Hmm, I’m thinking…(note, please, no smoke! 🙂 How well do grapes do for you? Even Concord is supposed to be somewhat drought resistant. I know aggies in New England have varieties that will thrive in deep freeze. Some were developed by Montana U and N. Dakota for their Arctic winters. Apples, as well, if you don’t mind standard, which tend to root deeper and live for longer than others.If nothing else, Witney crabs are ‘way hardy and make good jelly. We use the pulp to mix with sweet, insipid apples to can sauce.Sauce we use far more than fresh apples. Nana’s Peanut Butter Apple Sauce. 1 quart sauce, half a stick of butter, 1/2 cup sugar, apple pie spice to taste. Nana’s recipe calls for half a pound of cream cheese, as well. Touch of unsulfured molasses, heaping teaspoon of peanut butter.Melt butter and peanut butter together, add sugar and spices, molasses. put apple sauce in food processor, when sugar is melted into the butter, mix well. I think that’s all the ingredients. It can be used as pancake topping or with starch, in apple pudding pie. On molasses, it takes 1 level teaspoon to one cup white sugar to make brown sugar.
thinking…Pie cherries like bitter winters.
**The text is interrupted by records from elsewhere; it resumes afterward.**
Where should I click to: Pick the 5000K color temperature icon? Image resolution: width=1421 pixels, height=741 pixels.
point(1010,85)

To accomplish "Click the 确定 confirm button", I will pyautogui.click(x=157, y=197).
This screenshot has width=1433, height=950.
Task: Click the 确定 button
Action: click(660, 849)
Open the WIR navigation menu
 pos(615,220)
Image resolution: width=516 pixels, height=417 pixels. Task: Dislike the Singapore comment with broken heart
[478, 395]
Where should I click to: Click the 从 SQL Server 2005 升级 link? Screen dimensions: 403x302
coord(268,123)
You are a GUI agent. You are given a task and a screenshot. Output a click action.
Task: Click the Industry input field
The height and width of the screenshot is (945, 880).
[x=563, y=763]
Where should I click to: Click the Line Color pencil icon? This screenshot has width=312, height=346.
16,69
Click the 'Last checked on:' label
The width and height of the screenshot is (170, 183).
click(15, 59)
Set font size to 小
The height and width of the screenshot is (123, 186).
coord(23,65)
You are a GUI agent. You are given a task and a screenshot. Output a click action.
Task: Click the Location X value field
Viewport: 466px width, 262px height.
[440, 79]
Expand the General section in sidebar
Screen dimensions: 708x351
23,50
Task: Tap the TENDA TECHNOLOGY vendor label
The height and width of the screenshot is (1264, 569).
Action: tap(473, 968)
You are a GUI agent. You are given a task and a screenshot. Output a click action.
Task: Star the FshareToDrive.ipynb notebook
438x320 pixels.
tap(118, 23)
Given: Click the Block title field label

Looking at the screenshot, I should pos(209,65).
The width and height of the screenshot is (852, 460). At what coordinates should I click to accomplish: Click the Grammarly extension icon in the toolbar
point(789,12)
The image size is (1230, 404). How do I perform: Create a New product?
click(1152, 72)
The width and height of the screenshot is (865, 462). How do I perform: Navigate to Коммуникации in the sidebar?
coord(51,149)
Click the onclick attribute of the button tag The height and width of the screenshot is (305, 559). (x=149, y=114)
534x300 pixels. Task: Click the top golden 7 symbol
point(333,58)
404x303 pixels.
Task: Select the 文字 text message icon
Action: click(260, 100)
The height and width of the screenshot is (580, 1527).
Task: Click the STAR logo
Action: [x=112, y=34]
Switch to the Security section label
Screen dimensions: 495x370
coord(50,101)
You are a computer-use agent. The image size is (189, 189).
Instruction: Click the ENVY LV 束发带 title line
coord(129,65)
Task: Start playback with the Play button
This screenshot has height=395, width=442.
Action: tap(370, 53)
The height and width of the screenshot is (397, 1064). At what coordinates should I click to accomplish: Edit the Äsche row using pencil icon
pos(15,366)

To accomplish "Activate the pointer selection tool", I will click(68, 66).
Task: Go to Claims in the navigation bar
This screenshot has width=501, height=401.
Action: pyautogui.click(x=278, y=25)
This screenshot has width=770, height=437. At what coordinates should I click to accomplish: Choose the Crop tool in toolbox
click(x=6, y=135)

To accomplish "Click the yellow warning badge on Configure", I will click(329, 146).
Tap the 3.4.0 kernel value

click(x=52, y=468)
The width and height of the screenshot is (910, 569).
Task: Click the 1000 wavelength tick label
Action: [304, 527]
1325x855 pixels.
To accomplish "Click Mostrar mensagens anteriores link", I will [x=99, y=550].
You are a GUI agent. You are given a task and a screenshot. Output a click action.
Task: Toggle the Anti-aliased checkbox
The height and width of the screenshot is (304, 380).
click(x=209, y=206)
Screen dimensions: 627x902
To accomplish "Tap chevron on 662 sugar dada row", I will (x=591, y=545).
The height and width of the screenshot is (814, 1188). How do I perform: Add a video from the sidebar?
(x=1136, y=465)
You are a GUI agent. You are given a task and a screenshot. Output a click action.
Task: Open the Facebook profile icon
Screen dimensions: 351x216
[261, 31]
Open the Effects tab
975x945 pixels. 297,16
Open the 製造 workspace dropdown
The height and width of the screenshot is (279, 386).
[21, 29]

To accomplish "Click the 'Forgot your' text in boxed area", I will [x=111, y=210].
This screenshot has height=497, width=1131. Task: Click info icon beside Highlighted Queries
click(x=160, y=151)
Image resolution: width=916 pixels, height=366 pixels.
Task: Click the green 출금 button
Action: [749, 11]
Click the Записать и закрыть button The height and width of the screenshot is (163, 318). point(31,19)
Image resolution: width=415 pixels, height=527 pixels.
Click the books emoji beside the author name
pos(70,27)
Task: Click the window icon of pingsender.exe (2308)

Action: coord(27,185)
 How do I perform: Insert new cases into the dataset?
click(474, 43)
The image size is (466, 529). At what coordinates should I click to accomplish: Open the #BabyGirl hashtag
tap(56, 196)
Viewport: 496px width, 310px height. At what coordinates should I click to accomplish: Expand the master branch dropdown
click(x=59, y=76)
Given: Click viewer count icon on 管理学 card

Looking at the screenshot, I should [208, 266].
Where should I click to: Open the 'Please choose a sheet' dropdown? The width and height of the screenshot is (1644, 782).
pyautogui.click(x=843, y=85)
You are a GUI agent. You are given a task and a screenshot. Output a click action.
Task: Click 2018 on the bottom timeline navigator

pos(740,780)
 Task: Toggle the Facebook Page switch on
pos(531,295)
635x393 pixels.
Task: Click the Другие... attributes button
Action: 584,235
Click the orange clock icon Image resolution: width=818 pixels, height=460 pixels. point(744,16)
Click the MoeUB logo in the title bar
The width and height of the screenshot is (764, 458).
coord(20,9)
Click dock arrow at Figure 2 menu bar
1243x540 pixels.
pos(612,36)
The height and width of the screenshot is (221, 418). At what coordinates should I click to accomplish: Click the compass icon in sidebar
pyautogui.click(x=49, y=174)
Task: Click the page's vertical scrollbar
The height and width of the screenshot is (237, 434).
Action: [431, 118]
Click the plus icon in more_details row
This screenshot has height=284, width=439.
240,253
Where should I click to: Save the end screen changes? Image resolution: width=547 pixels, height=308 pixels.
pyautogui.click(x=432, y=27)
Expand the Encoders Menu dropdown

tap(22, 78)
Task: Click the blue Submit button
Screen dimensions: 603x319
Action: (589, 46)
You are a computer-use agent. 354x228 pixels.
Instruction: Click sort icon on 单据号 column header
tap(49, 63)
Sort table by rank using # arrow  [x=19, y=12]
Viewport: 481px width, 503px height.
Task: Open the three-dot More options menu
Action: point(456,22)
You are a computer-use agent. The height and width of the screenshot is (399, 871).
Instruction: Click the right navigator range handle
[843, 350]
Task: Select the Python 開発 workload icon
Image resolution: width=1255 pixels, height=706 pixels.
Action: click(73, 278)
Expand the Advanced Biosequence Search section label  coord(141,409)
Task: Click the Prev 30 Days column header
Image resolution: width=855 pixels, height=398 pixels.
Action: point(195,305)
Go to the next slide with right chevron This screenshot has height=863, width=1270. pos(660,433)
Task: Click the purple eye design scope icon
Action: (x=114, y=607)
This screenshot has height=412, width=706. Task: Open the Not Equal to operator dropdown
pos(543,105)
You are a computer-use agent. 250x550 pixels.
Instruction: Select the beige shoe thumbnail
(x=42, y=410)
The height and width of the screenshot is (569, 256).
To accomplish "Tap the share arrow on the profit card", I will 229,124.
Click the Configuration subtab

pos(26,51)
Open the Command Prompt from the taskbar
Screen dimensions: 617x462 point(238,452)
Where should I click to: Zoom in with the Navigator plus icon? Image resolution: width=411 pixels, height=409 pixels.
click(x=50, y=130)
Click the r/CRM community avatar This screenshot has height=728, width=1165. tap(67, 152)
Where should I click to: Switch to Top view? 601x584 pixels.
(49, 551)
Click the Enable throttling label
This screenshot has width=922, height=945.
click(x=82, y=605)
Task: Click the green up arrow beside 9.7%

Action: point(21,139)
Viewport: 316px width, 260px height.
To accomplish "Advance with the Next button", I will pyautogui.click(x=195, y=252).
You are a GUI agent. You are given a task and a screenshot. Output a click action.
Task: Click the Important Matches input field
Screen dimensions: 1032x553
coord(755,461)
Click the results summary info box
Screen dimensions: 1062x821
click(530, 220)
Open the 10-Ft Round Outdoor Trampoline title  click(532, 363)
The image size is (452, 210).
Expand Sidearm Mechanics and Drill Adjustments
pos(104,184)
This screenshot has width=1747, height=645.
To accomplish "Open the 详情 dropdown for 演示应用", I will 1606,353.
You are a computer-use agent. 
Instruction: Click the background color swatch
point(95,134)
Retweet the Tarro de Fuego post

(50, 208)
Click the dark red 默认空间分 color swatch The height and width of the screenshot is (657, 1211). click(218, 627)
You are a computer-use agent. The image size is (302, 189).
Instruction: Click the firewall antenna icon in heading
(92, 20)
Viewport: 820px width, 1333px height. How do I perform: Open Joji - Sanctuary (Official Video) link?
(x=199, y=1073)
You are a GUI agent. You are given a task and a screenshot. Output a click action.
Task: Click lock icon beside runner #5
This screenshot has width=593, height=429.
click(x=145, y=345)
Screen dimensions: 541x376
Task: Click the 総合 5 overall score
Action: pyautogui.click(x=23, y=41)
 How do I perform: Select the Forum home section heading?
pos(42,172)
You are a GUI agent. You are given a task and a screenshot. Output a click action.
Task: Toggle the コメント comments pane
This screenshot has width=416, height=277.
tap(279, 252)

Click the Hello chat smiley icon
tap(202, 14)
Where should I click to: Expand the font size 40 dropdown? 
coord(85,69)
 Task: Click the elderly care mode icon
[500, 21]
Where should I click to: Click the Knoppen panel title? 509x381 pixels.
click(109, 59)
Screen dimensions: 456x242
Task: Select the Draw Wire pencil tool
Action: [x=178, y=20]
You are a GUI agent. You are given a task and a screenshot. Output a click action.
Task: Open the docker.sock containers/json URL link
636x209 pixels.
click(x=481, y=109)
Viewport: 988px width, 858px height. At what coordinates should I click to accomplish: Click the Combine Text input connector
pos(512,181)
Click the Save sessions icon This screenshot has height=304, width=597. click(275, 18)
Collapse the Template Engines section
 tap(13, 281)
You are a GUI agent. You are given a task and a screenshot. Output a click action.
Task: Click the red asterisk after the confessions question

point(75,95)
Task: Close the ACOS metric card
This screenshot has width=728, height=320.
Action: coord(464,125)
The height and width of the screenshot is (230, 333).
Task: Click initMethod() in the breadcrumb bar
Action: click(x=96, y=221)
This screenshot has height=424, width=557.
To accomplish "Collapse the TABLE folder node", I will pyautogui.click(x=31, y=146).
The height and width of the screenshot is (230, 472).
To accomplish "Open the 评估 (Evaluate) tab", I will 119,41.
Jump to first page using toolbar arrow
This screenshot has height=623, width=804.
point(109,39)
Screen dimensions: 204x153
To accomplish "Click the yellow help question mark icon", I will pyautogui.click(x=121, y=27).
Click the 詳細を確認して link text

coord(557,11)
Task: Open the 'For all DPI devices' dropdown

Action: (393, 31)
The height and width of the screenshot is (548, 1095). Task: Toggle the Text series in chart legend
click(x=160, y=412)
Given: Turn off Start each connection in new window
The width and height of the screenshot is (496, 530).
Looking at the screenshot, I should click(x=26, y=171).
But, sand cherries are better because they don’t care for much water. They used to be common all across the US and into Alaska. Rabbits will gnaw them to the ground after leaf-drop. It takes two to make a crop, but Gurney’s has them in bundles of three. They’ll sucker and when the cherries ripen, tend to lean over and root in. the cherries have to be dead ripe to be sweet. They’re related to rum cherries. If you have an aggie number, Lawyer Nurseries can sell them by the dozen or the thousand. Sand cherries should bloom when they’re 3 years old. It’s a long bloom, and while that’s not good for commercial orchards, it means few if any blooms being killed by late frosts. Gueney’s used to sell Paha Sapa plums, as well, native to S. Dakota and drought resistant. Anything non-native would need to be white washed to prevent bark cracking in the winter. And, I better git. niio!
Clergylady, I have found that pure peppermint oil will keep any rodent away. I had trouble with oposums getting in my house. I caught 3 and took them to live somewhere else to live. I don’t like poison. With the peppermint oil my home and car is rodent free.
Wow. I so enjoyed reading your post.